A forma de vestir, por exemplo, é uma marca juvenil que os diferencia dos adultos. Usar
piercing
não é uma provocação: é ser jovem e os adultos têm dificuldade de
“suportar” marcas do “ser diferente”. A escola não apenas questiona a
conduta, como quer padronizar as aparências. Em geral é proibida a
entrada de jovens com celular,
piercing, touca, boné. O uso do
boné, no entanto, é uma questão estética e um dos principais traços
identitários de muitos jovens e adolescentes.
A cultura juvenil, entre vários jovens, alimenta-se da chamada
cultura de rua e a violência é um componente essencial dessa cultura,
tanto para garantir a sobrevivência dos jovens como para que os mesmos
sejam respeitados. E, portanto, cometer atos de violência torna-se signo
de força, de virilidade, de credibilidade, em um mundo onde eles sentem
pouca confiança nas instituições que, em tese, deveriam protegê-los.

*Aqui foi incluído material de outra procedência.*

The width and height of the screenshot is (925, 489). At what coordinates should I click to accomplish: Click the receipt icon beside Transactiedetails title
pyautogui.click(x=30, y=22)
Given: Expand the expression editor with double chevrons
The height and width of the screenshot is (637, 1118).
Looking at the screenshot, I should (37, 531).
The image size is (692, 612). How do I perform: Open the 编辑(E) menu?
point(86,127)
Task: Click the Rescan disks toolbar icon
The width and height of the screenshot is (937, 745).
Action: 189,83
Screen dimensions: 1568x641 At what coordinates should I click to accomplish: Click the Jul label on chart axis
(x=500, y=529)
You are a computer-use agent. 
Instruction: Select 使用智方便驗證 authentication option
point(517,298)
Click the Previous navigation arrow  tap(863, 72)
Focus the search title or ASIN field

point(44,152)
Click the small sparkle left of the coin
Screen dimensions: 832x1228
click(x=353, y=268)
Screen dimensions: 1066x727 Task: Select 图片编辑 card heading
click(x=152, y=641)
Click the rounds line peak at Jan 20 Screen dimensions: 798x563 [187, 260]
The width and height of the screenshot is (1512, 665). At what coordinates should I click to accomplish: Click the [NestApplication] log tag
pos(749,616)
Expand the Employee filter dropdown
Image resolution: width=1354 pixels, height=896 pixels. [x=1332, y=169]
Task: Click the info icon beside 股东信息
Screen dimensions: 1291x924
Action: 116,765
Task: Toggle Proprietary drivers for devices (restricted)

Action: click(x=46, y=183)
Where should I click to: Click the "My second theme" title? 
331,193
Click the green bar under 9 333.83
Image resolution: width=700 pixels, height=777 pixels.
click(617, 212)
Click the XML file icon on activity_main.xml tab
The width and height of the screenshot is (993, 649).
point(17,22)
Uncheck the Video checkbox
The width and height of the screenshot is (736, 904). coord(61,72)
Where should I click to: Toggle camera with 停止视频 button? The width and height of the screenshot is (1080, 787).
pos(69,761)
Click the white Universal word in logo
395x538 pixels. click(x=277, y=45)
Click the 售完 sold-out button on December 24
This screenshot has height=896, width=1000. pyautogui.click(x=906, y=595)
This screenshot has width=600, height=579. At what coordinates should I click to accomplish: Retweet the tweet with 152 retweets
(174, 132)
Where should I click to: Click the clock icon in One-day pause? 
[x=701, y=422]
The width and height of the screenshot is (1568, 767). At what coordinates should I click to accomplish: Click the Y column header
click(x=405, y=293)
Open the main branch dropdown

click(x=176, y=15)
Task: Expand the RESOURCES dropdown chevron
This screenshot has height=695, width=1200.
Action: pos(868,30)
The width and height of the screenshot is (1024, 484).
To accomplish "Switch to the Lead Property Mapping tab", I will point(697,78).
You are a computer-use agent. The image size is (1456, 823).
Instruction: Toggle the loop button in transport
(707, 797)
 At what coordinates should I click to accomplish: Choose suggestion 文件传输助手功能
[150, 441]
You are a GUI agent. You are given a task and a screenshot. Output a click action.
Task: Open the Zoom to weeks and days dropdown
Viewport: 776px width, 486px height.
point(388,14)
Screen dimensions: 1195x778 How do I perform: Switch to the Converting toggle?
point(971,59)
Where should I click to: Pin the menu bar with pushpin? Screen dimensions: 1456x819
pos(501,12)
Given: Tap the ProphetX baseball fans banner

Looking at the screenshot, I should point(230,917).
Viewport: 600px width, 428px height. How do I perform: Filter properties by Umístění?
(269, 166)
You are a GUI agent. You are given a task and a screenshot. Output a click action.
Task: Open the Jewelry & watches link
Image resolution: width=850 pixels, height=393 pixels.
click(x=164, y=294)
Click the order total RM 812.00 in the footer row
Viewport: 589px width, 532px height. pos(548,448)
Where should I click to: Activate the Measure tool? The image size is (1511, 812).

Os jovens vivem em uma “sociedade do espetáculo” cujos valores se
pautam pela fama e o poder. Não se trata de apologia da cultura juvenil
quando esta se entrelaça com a cultura da violência, mas alertar que há
que conhecer a formação de tal entrelace para melhor, junto com os
jovens, criticar tal sociedade.
A escola tende a considerar a juventude como um grupo homogêneo,
socialmente vulnerável, desprotegido, sem oportunidades, desinteressado e
apático. Desconsidera-se o que é “ser jovem”, inviabilizando a noção do
sujeito, perdendo a dimensão do que é a identidade juvenil, a sua
diversidade e as diversas desigualdades sociais. O verbo do jovem não é
conjugado na escola.
[1] Miriam Abramovay -
Socióloga, Pesquisadora, Coordenadora da área de Juventude e Políticas
Públicas da FLACSO-Brasil, bolsista da FAPERJ e membro do NPEJI-Núcleo
de Pesquisas e Estudos sobre Juventudes, Identidades, Culturas e
Cidadanias – CNPq/UCSAL
Mary Garcia Castro – Professora da UCSAL, Programa
de Pós Graduação em Família na Sociedade Contemporânea e Mestrado em
Políticas Sociais e Cidadania; Co-Coordenadora do NPEJI- CNPq/UCSAL;
pesquisadora do CNPq; pesquisadora da FLACSO-Brasil e bolsista da
FAPERJ
[2] Entende-se por violências duras aquelas que são reguladas pelo código penal.